More resources can bring down the high number of deaths of new-born babies at the Chris Hani Baragwanath Hospital which occur despite hard-working staff who do what they can with what they have.

This is my conclusion after I visited the neonatal and maternity departments at the hospital yesterday with my colleague Dr Neil Campbell MPL. We were escorted by senior officials and allowed to see or ask whatever we wanted.

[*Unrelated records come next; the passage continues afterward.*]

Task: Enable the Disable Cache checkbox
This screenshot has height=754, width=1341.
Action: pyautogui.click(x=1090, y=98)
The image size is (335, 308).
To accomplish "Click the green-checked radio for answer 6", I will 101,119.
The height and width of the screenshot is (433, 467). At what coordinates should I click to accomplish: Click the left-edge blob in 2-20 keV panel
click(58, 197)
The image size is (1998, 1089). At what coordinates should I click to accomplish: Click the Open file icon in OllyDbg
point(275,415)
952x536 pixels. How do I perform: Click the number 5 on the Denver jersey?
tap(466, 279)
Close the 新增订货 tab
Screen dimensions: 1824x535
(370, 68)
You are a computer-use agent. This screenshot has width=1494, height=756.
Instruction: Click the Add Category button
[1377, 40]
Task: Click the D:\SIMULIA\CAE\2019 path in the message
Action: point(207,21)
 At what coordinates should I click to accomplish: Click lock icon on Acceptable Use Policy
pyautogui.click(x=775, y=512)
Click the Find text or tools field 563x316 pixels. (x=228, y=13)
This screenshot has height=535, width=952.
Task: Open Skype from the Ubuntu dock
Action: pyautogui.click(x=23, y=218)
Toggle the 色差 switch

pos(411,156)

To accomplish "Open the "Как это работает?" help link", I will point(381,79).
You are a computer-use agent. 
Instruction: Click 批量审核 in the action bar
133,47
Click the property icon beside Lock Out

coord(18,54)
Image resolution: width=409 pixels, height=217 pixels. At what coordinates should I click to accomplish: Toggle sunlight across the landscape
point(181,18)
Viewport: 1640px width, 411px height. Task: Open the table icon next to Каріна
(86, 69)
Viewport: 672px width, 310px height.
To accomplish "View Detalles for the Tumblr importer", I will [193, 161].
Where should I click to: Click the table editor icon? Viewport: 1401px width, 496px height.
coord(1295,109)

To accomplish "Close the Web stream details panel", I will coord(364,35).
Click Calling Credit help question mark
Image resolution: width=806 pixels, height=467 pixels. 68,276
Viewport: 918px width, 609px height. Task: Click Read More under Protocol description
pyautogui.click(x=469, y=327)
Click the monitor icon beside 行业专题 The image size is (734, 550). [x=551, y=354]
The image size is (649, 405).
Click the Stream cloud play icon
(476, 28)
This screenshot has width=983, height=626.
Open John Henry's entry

The hospital delivers about 1900 babies a month, but should ideally deal with no more than 1400 babies a month.

These are mostly complicated cases that cannot be dealt with by a lower level hospital or clinic. About 12% of patients are foreign-born, some of whom come directly to give birth at the hospital.

There are 18 ICU beds for babies, but there should be between 24 and 30 ICU beds.

Broken equipment is not repaired speedily because of lack of budget or companies not paid for their services. Current broken equipment includes radiant warmers, incubators, CritiCool machines to cool babies, monitors and ventilators.

For instance, only two out of five CritiCool machines are now functioning.

If ICU beds are not available then babies are referred to other hospitals, mostly nearby but sometimes as far away as Klerksdorp.

There are currently 15 staff vacancies but the staff establishment as a whole needs to be increased.

Ideally, there should be one nurse for each ICU bed, but one nurse looks after two ICUs.

The majority of deaths are due to prematurity and infection, which often go together because a low birthweight baby has low immunity.

The hospital uses a birthweight cutoff of 750 grams to do Continuous Positive Airway Pressure therapy (CPAP) to assist them to breathe.

Comfort care is given for babies below this weight, a small number of whom do survive.

The cut-off point at some other hospitals is lower – it is 700 grams at the Charlotte Maxeke Johannesburg Hospital.

I was disturbed to hear that some of the infections are due to babies being placed too close to each other. This is something that needs to be fixed urgently, and we heard that there are plans to expand and renovate the unit.

The overflow of patients can also contribute to deaths from asphyxia (lack of oxygen) because of delays in being seen to.

Congenital deaths are those that cannot be avoided.

My view is that it is a disgrace that the maternity and neonatal units at this hospital have not been renovated and expanded despite many announcements about this over many years. The corridors and cubicles are dingy, which is not pleasant for staff and patients (see pictures here, here and here)

Staff do their best under the circumstances. They have a good spirit and do what they can under adverse conditions. They are distressed when they get blamed for things that are out of their control.

The easiest to fix in the short term are staff vacancies and the repair of broken machines. Expansion and renovation should be prioritized and the staff establishment expanded to accommodate the vast number of patients.

The maternity unit delivers the most babies in South Africa – 61 507 infants between 2014 and 2016, of which 1338 (2%) died.

Many of the baby deaths cannot be avoided because of adverse factors, but the death rate can definitely be brought down by expanding capacity in staff, equipment and facilities.